• EXCERPTED TEXT:
________________

1 CommentFebruary 14, 2011

A Few Thoughts On Hope

Spring fever has hit Nashville. I’m sitting outside Starbucks enjoying the patio for the first time in three months and it feels good. I’m sure we’ll get another cold snap in the next week or so, but everybody can feel that Spring is officially on it’s way. I’ve been trying for over a week to write this devotional about Hope and with the help of the sun I finally know where to start.
Hope is hard to describe. You can’t see it, or touch it, or smell it. It doesn’t have a face or a name. Like Faith and Love, Hope’s effects are seen but Hope itself is not. It’s kind of like the wind or the smell of fresh pizza in the oven. It’s invisible but it is real for sure. Hope can be lost, given, felt, and received, but it can’t be viewed. So how do we describe something we can’t even see? It’s rough.
People are in better moods today because we’re remembering again what it feels like to be outside and warm. We’re remembering how our toes feel in flip-flops and what the ground looks like without snow. Spring isn’t here yet but just the knowledge that it is coming is giving us life today. That’s what Hope is; it’s the expectation of the thing just around the corner. It’s the knowledge that something better than this is coming.
I told Jennifer this morning that I’ve been having trouble figuring out how to write about and describe Hope. She asked me what Hope’s definition is. I told her is means “expectation”. She told me to look at Psalm 61…

5 Yes, my soul, find rest in God; 
my hope (expectation) comes from him.

________________

• RECORDED INFORMATION:
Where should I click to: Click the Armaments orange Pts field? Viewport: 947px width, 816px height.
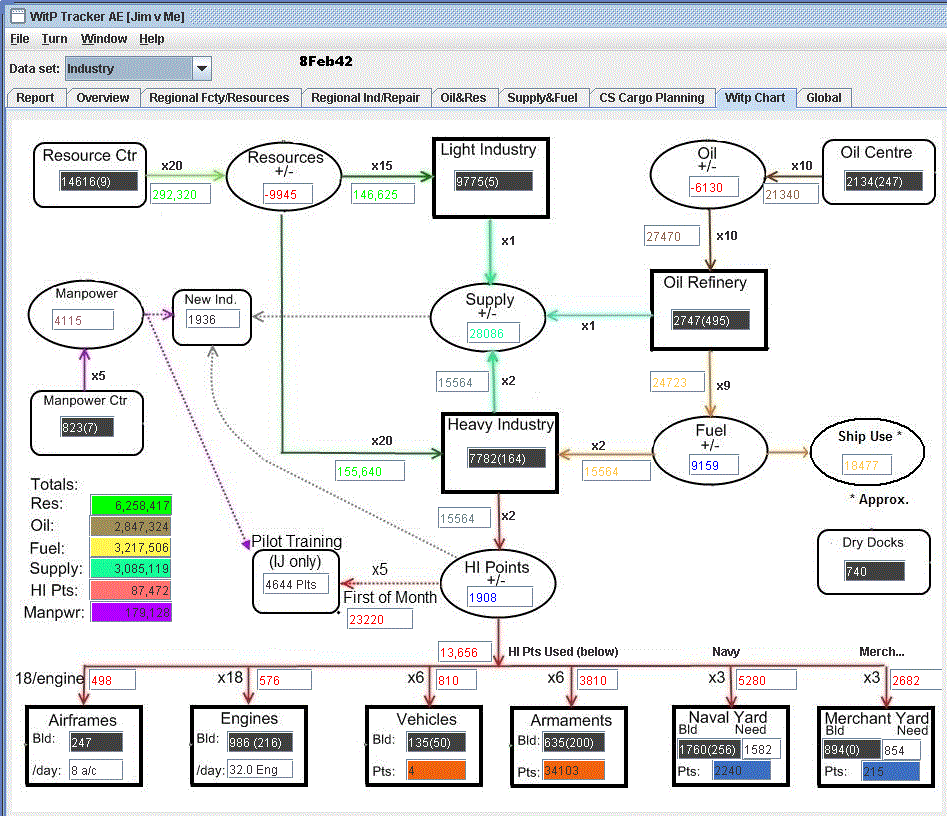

________________

• REQUIRED TASKS:
**1)** Answer these from the devotional on hope:
(a) Where is the writer sitting while writing?
(b) What two things is Hope compared to as being invisible but real?
(c) Which psalm did Jennifer tell the writer to look at?
**2)** In one to three sentences, explain why the devotional on hope says people are in better moods today.
**3)** Resume the devotional on hope, starting after the quoted line from Psalm 61.

• THE REPLIES:
**1)**
(a) Outside Starbucks, on the patio.
(b) The wind and the smell of fresh pizza in the oven.
(c) Psalm 61.

**2)** They are remembering again what it feels like to be outside and warm, with their toes in flip-flops and the ground free of snow. Spring is not here yet, but knowing that it is coming gives them life today.

**3)**
6 Truly he is my rock and my salvation; 
 He is my fortress, I will not be shaken. 
7 My salvation and my honor depend on God; 
He is my mighty rock, my refuge. 
8 Trust in him at all times, you people; pour out your hearts to him, for God is our refuge.

David knew that things we’re going to get better, that the good things of this life were only evidence of that which is to come, and that the hard things would pass away as well.
Today is a Springlike day, but it is still winter. Soon enough leaves will be on the trees and I’ll put the top down on my Jeep for good. Hope for Spring will turn to reality, and we’ll forget about the Winter altogether.
Hope is the thing that keeps us holding on for now. It’s what we live on until things are made complete. David knew that things weren’t always going to be so rough. He knew that the stresses of his anointing and his position would someday fade when he was able to just be with His Yahweh in Glory. God was his refuge on earth and that gave David enough to live on while he was here.

Give somebody Hope today. Let them know that they are not alone, that they will not be alone. Help them know that this is just a season, just winter, and that Spring is on the way. Live on Hope, live in Hope, give it away.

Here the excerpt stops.